Excerpt |
***

Over a million developers have joined DZone.
{{announcement.body}}
{{announcement.title}}

Write a Data Pipeline with Apache Falcon

DZone's Guide to

Write a Data Pipeline with Apache Falcon

The Falcon process which I am going to describe triggers two conditions in which an Oozie workflow is invoked to call a SSH script.

· Big Data Zone
Free Resource

Effortlessly power IoT, predictive analytics, and machine learning applications with an elastic, resilient data infrastructure. Learn how with Mesosphere DC/OS.

In last two posts (post 1, post 2) I provided basic introductions to Apache Falcon. In this post, I will describe how we can write a basic Falcon data pipeline.

The Falcon process which I am going to describe triggers two conditions:

  1.  Process start time (i.e. 15:00 UTC) is met.

***

Request 1 |
List the applications that the Falcon pipeline page says an elastic, resilient data infrastructure can power.
Request 2 |
Rewrite the Falcon pipeline page's passage starting at "Effortlessly power IoT, predictive" and ending at "Falcon data pipeline.", replacing "basic" with "simple" wherever it appears.

(Items from a dataset)
***

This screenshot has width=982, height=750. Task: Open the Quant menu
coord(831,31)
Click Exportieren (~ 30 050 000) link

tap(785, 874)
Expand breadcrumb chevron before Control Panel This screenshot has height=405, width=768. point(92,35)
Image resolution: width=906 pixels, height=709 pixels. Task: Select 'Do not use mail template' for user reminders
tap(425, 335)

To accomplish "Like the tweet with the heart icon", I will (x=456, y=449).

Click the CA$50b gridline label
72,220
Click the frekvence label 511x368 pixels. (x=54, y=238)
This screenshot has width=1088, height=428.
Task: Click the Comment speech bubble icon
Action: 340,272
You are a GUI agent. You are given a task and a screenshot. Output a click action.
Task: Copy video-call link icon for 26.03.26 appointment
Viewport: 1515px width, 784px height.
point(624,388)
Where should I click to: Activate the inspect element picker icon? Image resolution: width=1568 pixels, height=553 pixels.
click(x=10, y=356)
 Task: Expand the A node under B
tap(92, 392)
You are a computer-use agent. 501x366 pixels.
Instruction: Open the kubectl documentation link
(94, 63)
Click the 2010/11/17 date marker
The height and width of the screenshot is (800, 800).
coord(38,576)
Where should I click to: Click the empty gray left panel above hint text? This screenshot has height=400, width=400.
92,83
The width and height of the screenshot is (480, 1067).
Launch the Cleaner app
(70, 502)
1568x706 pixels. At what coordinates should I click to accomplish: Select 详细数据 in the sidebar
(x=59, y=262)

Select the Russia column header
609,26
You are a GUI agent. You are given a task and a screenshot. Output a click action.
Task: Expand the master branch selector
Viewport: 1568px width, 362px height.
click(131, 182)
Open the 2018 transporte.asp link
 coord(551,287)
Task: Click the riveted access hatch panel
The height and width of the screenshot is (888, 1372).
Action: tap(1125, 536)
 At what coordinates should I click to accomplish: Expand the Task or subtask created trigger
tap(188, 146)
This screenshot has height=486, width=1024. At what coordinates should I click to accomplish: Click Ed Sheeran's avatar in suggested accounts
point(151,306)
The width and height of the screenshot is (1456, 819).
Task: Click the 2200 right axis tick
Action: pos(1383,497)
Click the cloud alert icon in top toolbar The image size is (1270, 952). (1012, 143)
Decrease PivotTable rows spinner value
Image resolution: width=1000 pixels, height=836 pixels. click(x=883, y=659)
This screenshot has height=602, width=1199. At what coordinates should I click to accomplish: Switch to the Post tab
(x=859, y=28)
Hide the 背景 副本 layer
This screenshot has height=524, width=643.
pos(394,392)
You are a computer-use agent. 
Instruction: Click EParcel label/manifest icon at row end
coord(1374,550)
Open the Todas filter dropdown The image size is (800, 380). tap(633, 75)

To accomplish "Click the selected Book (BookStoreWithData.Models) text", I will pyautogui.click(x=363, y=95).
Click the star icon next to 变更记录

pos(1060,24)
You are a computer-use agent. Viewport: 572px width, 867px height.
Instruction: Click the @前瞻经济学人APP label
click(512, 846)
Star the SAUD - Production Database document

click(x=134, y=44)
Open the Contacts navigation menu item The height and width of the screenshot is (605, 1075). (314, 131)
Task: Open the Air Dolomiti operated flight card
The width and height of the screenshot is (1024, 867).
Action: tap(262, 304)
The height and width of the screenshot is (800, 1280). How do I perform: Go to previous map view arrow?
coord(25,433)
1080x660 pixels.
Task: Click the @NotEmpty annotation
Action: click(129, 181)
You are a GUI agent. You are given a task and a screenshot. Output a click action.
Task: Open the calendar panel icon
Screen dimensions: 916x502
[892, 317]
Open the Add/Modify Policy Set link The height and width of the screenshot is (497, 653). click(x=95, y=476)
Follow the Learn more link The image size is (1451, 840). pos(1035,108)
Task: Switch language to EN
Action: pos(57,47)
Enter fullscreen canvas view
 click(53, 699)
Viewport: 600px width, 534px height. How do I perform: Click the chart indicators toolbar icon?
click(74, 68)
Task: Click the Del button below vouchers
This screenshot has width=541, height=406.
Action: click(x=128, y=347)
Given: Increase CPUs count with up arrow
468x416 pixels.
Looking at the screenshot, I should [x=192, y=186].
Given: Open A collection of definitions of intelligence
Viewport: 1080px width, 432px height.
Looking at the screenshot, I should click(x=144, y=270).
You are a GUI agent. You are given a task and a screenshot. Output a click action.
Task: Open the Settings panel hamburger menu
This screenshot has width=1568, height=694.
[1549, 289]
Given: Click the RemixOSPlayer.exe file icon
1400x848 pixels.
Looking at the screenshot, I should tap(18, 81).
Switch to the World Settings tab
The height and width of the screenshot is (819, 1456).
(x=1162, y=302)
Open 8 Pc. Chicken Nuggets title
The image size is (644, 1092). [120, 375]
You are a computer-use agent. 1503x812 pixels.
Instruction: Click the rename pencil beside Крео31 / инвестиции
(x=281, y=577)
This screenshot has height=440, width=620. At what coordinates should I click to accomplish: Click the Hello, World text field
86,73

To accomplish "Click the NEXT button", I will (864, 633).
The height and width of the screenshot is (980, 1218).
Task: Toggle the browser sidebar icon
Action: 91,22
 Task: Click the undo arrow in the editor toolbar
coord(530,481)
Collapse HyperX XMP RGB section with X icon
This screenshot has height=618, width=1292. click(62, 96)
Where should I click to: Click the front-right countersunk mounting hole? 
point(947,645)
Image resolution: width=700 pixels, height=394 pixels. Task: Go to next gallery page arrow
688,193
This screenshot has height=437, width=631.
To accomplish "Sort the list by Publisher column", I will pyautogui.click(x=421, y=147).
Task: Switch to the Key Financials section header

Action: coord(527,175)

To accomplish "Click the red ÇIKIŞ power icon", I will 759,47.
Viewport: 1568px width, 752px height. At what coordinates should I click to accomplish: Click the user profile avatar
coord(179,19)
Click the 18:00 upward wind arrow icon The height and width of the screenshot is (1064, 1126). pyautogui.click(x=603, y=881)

***

Problem solution 1 |
IoT
predictive analytics
machine learning applications

Problem solution 2 |
Effortlessly power IoT, predictive analytics, and machine learning applications with an elastic, resilient data infrastructure. Learn how with Mesosphere DC/OS.

In last two posts (post 1, post 2) I provided simple introductions to Apache Falcon. In this post, I will describe how we can write a simple Falcon data pipeline.